Write GeoTIFF tiles. The lightweight gtiff_gbx writer (the raster_gbx writer with the GeoTIFF driver forced) and the heavyweight gtiff_gdal writer (the GDAL writer restricted to the GTiff driver) are interchangeable — see Choosing an Execution Tier.

Benchmark & tradeoff

The lightweight (*_gbx) writers need no JAR or init script and are the only option on Serverless, standard (shared), and ARM clusters. The heavyweight raster/PMTiles writers require a classic x86 cluster (JAR + GDAL init script); where available they use native GDAL on the JVM. So your compute usually decides the tier — then data scale. See the Benchmarking page for timings and methodology.

Schema

Input schema — exactly (source, tile):

root
|-- source: string
|-- tile: struct
| |-- cellid: bigint
| |-- raster: binary
| |-- metadata: map<string,string>

This is the exact schema the raster readers emit. The writer requires these two columns and nothing else — extra OR missing columns both raise an error (there is no implicit projection). The on-disk format comes from tile.metadata (the GDAL driver/extension recorded at read time); the ext option controls only the filename suffix.

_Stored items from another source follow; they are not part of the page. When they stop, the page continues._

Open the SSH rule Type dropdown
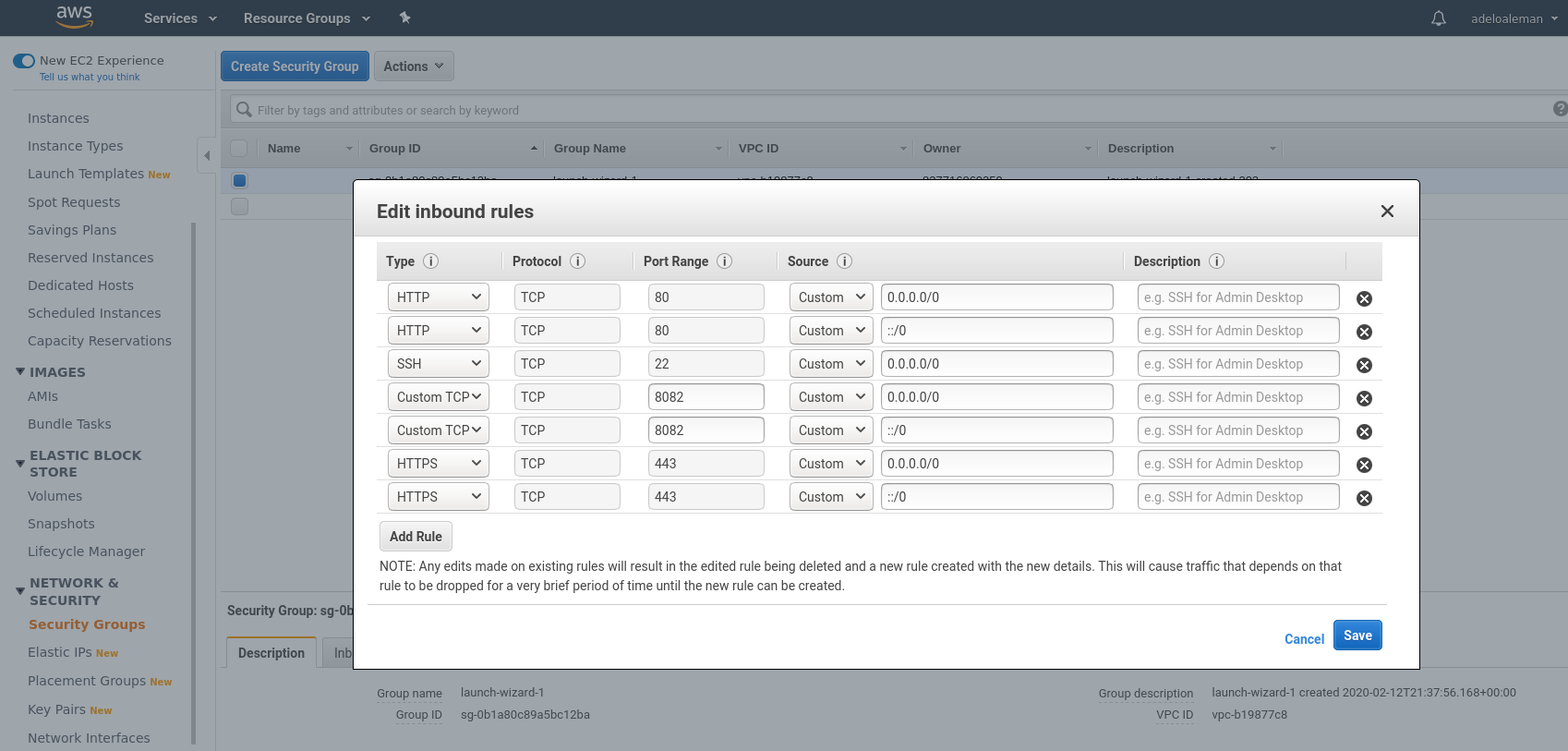 [438, 364]
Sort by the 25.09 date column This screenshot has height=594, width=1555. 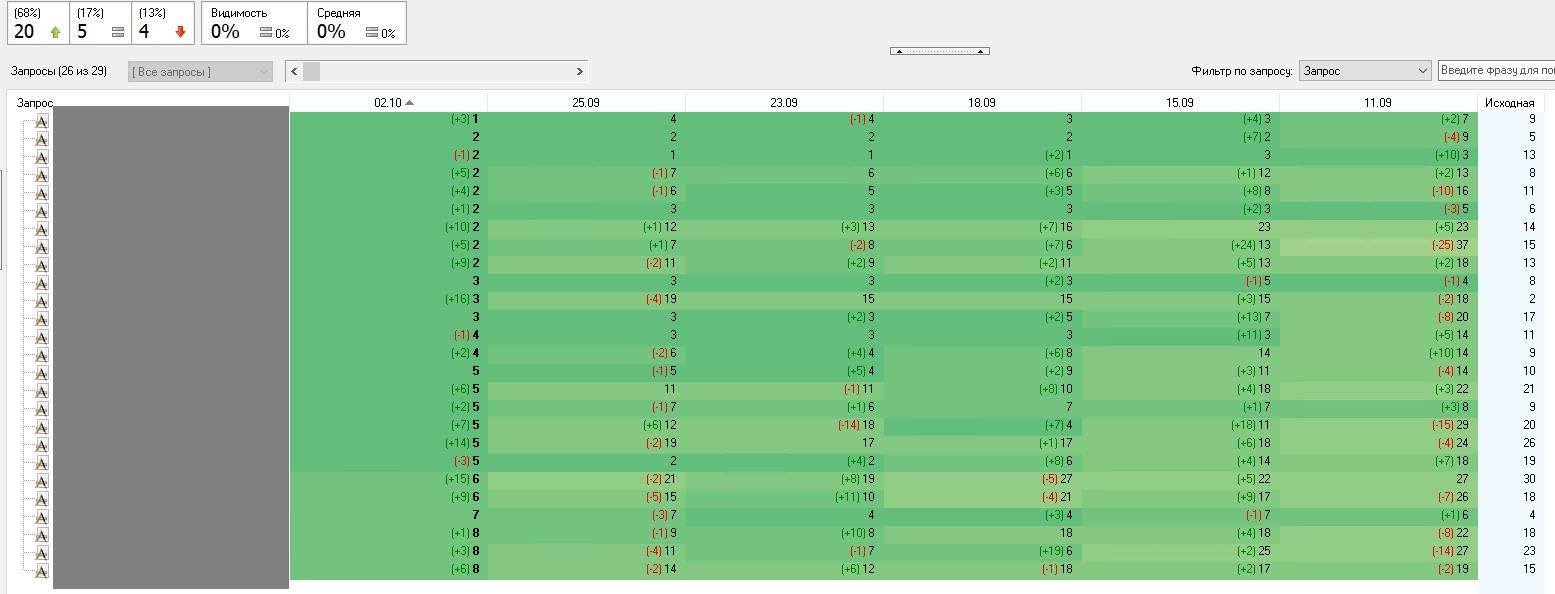click(586, 103)
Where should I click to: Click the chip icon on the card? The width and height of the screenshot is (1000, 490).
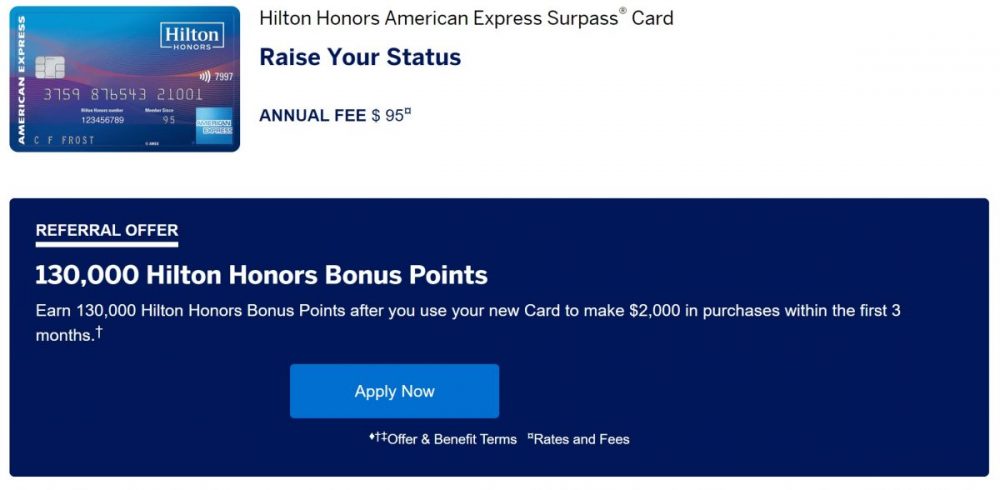click(x=50, y=67)
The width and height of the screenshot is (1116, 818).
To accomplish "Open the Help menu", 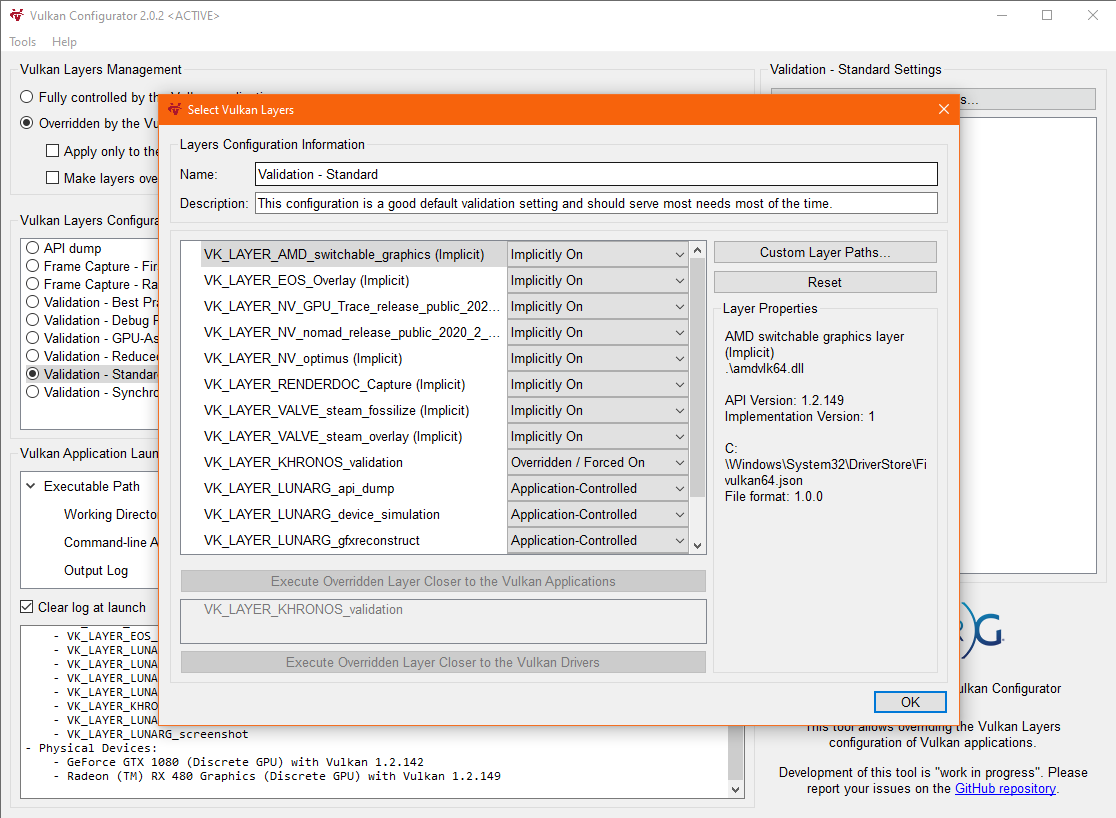I will click(x=64, y=42).
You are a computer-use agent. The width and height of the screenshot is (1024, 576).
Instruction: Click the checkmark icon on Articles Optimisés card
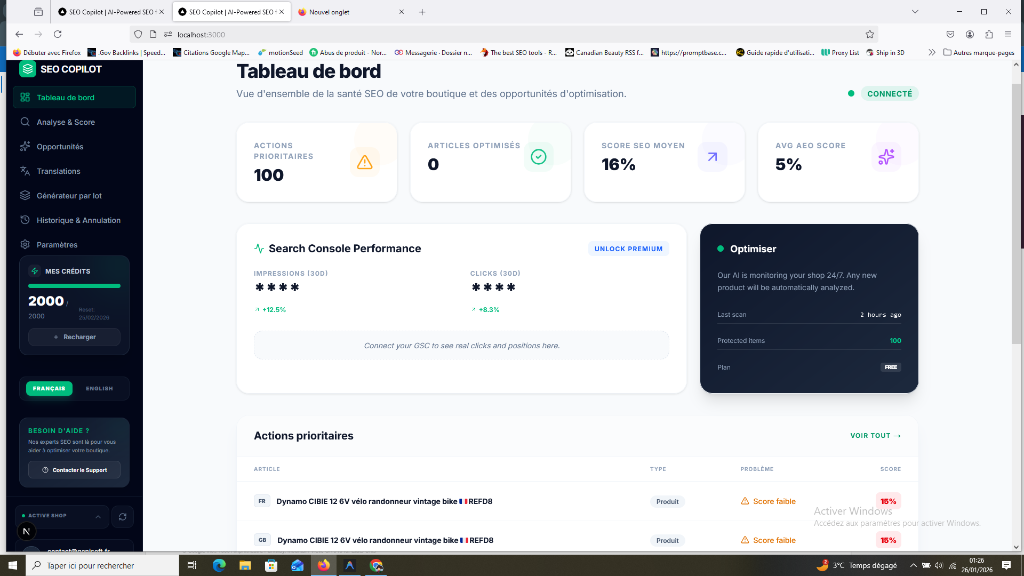tap(540, 156)
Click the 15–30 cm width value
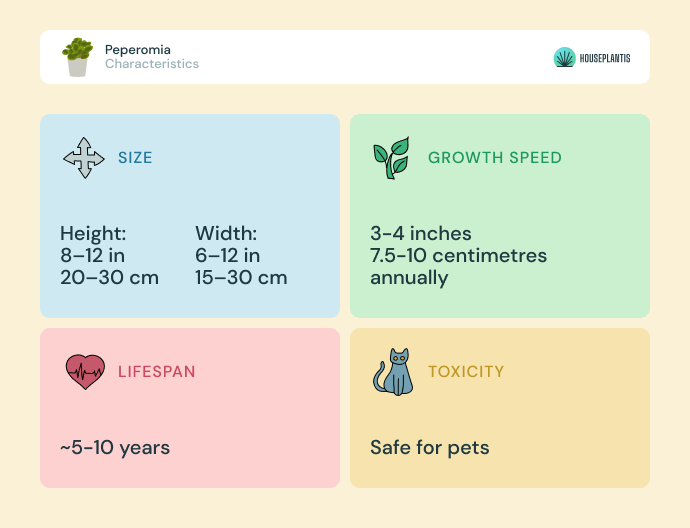This screenshot has width=690, height=528. [241, 278]
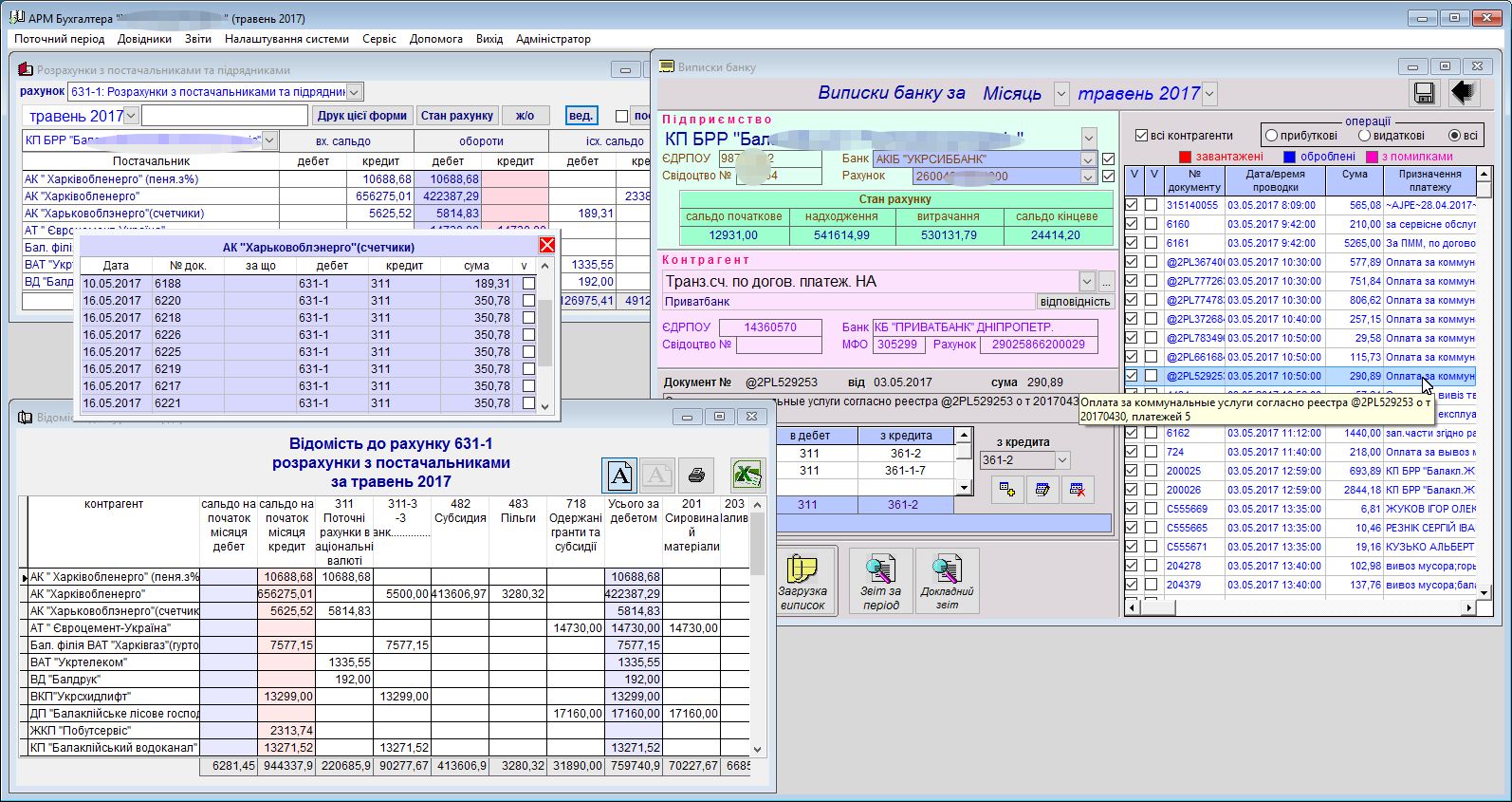
Task: Open the з кредита 361-2 dropdown
Action: pyautogui.click(x=1062, y=460)
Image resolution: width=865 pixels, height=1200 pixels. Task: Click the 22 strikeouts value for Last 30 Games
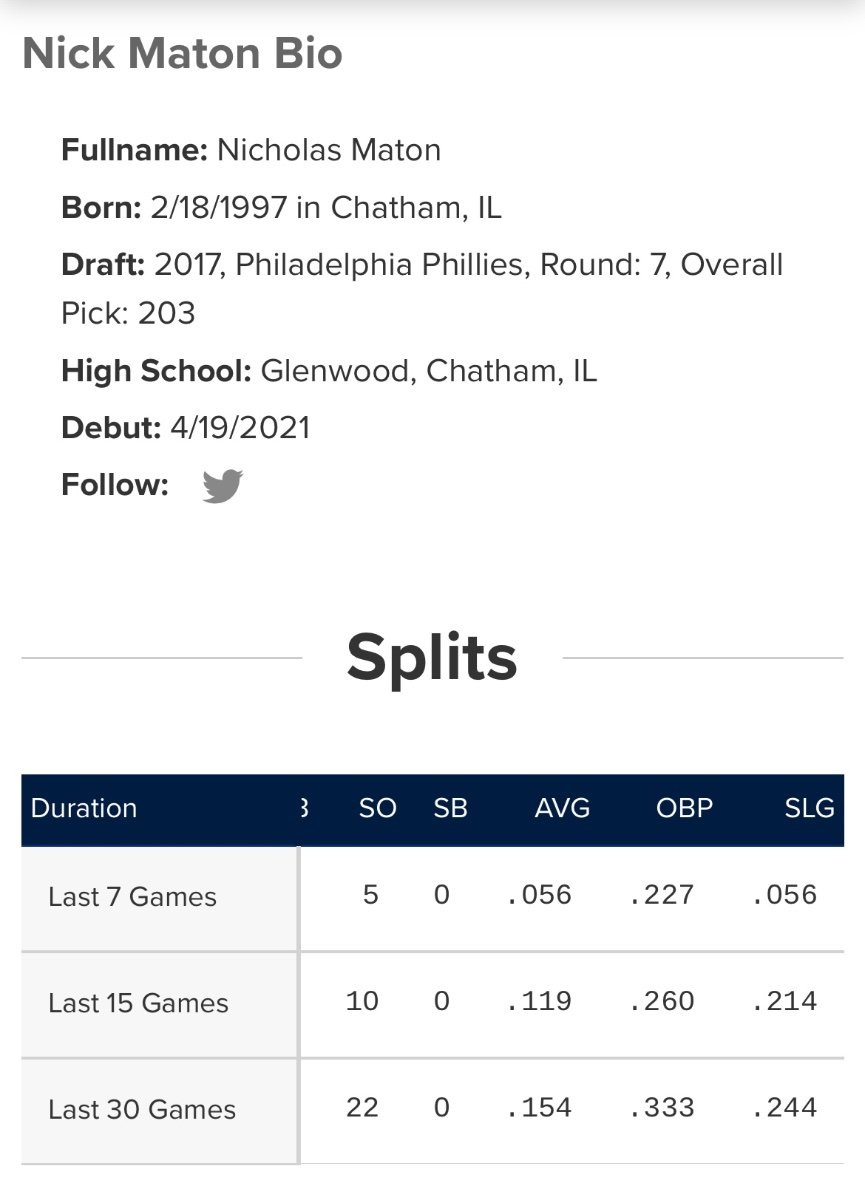362,1107
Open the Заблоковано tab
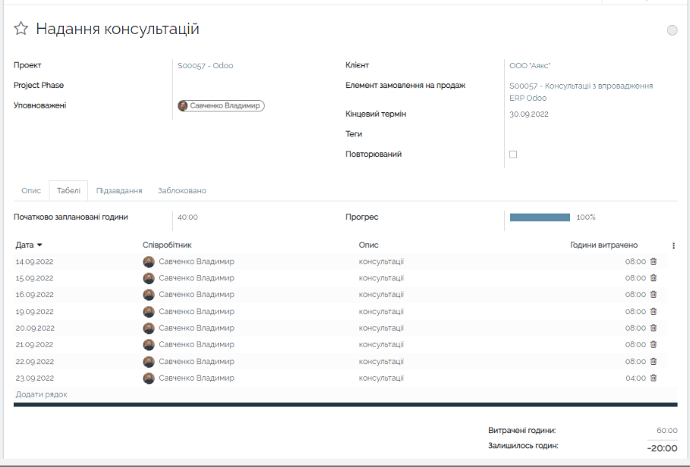The image size is (690, 467). click(181, 190)
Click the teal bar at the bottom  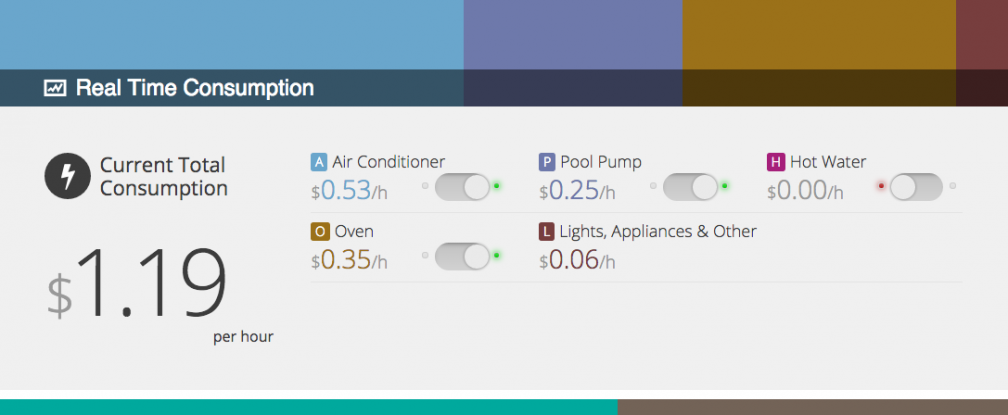click(x=309, y=407)
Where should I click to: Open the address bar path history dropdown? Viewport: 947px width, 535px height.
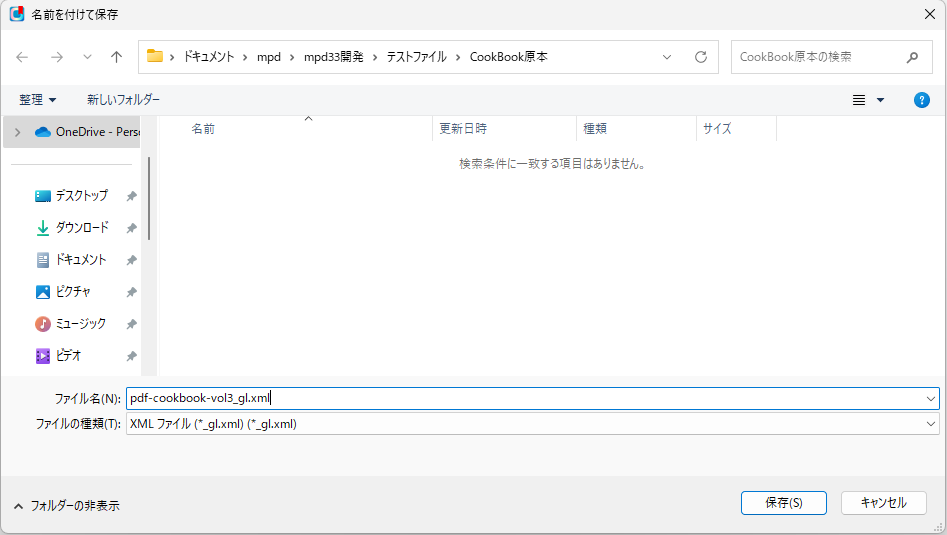(667, 57)
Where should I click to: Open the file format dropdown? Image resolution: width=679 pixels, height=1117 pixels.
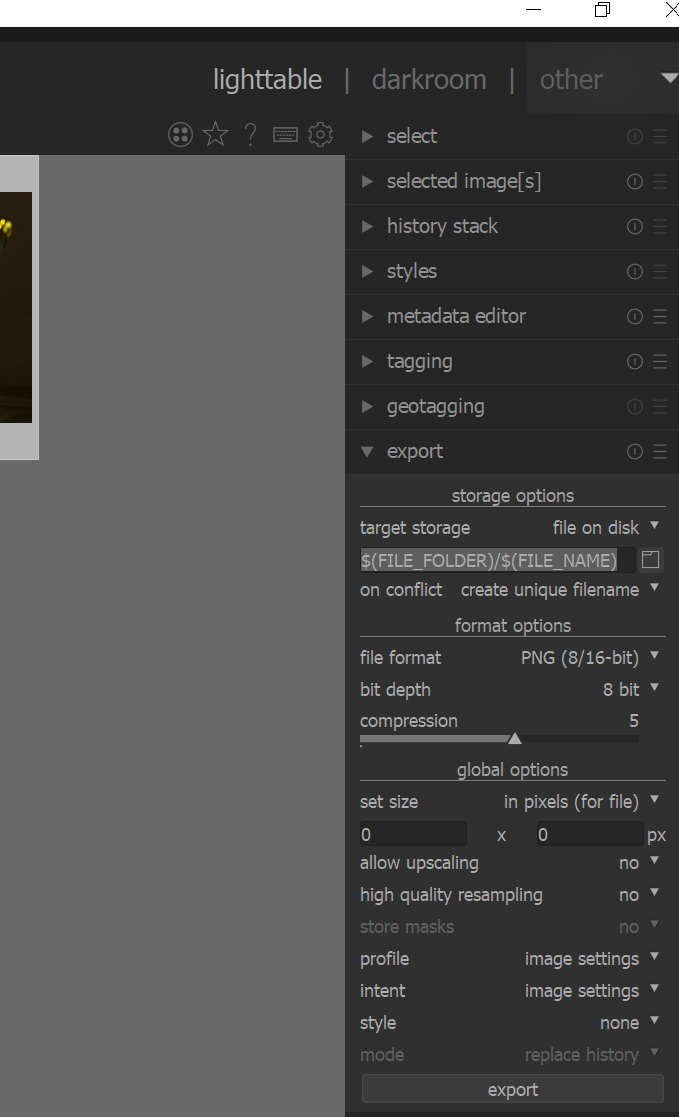coord(589,658)
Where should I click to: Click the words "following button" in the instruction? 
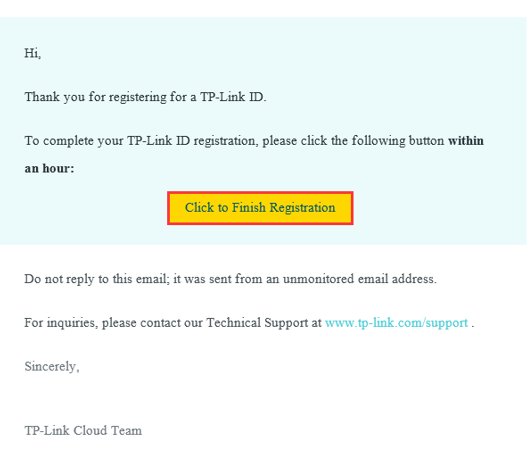[398, 141]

Typically you write a reader's output unchanged. To control output filenames, use the nameCol option — it overwrites the source value in place; do not add a column (that breaks the exact-schema check):

# (source, tile) straight from a reader -> write as-is
df.write.format("gtiff_gbx").mode("append").save("/Volumes/cat/sch/vol/out")

# name outputs from an existing column (overwrite `source`, don't add a column):
df.withColumn("source", df["scene_id"]) \
.write.format("gtiff_gbx").mode("append").save("/Volumes/cat/sch/vol/out")

Output: one GeoTIFF (.tif) file per input row, written under the target directory.

gtiff_gbx is the raster_gbx catch-all writer with the GeoTIFF driver forced — output is always GeoTIFF regardless of tile.metadata. Register the lightweight DataSources first (see Lightweight Raster Writer).

# Read then write GeoTIFF tiles (lightweight)
from databricks.labs.gbx.ds.register import register
register(spark)
df = spark.read.format("raster_gbx").load("{SAMPLE_RASTER_PATH}")
df.write.format("gtiff_gbx").mode("overwrite").save(OUT_DIR)

nameCol / ext and the performance characteristics are the same as the catch-all raster_gbx writer.

It is the lightweight counterpart of the heavyweight gtiff_gdal writer, supporting Python and SQL bindings (not Scala).